I do not have a preferred curriculum for math. Rather, I like to make sure my kids acquire certain skills by the end of the year. For example, in kindergarten we work on counting, identifying shapes, simple addition and subtraction, and being able to write numbers. As someone who LOVES math, it is important to me that my kids develop a positive attitude toward math.
In order to encourage this positive attitude, I like to use a lot of hands-on manipulatives, especially in kindergarten. I always sit with my child while they work on math to make sure they don’t get frustrated. We also typically limit our math sessions to 10 or 15 minutes a couple times a week. Since they are not spending a lot of time on math, personally I like to pull what they work on from first grade curricula.
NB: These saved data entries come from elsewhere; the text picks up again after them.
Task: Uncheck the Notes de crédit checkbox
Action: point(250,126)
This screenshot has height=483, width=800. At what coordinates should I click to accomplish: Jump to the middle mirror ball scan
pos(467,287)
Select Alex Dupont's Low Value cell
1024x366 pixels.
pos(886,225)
That way even though we are formally spending just a little time on math each week, I know they are being prepared for first grade.
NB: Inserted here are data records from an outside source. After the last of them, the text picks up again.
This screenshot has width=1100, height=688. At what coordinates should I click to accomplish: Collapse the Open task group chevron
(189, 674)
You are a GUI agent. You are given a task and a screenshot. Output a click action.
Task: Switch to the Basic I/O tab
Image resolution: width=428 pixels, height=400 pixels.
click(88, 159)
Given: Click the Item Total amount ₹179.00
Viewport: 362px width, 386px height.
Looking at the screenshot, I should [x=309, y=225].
Below are some of the resources I have used for math in Kindergarten.
- I like to use Montessori-style manipulatives to help kids learn place value. Here is a set on Amazon and here is the DIY set that I made several years ago and still use with my kids.
- Interlocking cubes are really helpful when you are teaching kids to carry and borrow in older grades, but they can be handy even in kindergarten for simple addition and subtraction.
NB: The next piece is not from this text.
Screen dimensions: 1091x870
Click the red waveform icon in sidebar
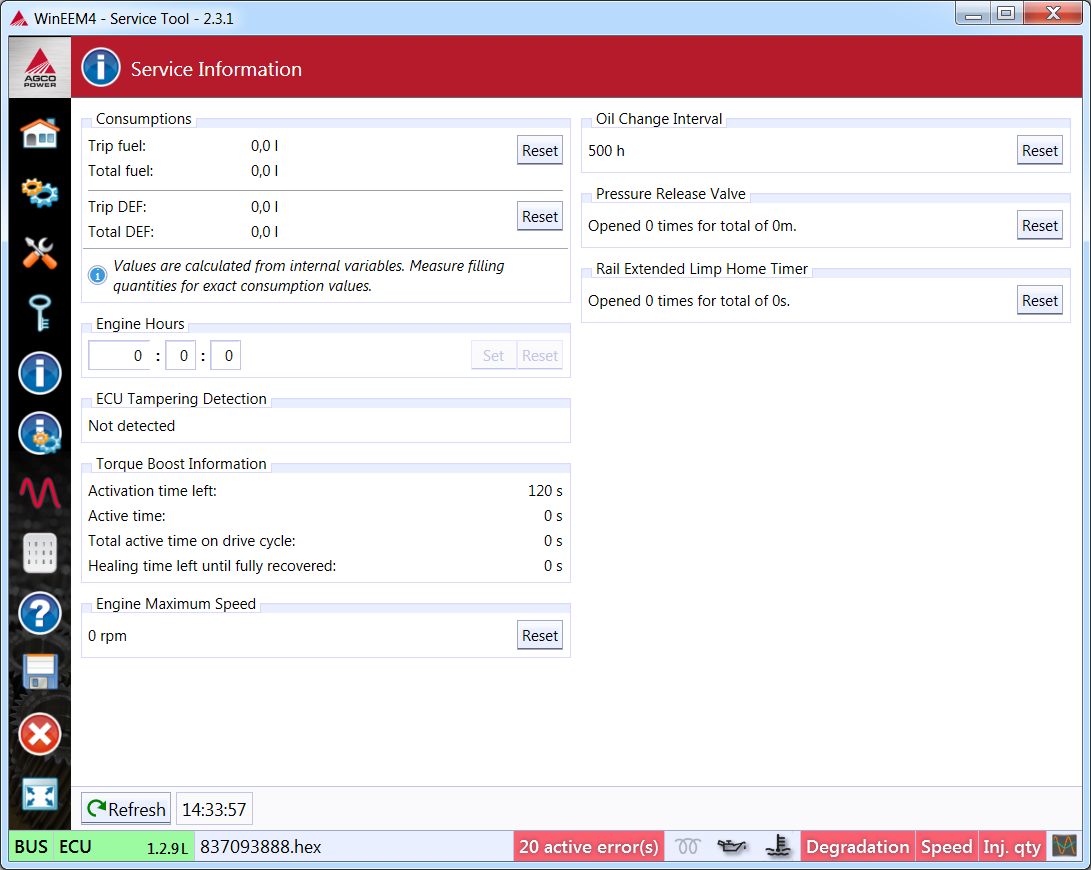40,493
- A teaching clock will be more helpful in first and second grade, but it’s a good idea to get your kindergartner familiar with the concept of telling time.
- As I mentioned, I like to choose first grade problems to work on with my kindergartner. Despite it’s name, Kumon Geometry and Measurement Grade 1 provides a nice overview of counting, number recognition, and other topics I want my child to know. While I don’t make my child do the entire workbook, each week we select problems from the corresponding week in the book to practice together.
- If that first grade Kumon workbook is too challenging, I also like Critical Thinking Co. Mathematical Reasoning Level A workbook which is also very thorough and intended for Kindergarten.
- I like to introduce my children to logic puzzles as early as possible since I think they are fun. So far all of my kids love them as well. Mind Benders Book 1 by Critical Thinking Co. is a great introduction to this style of puzzle for kindergartners. We also like Lollipop Logic.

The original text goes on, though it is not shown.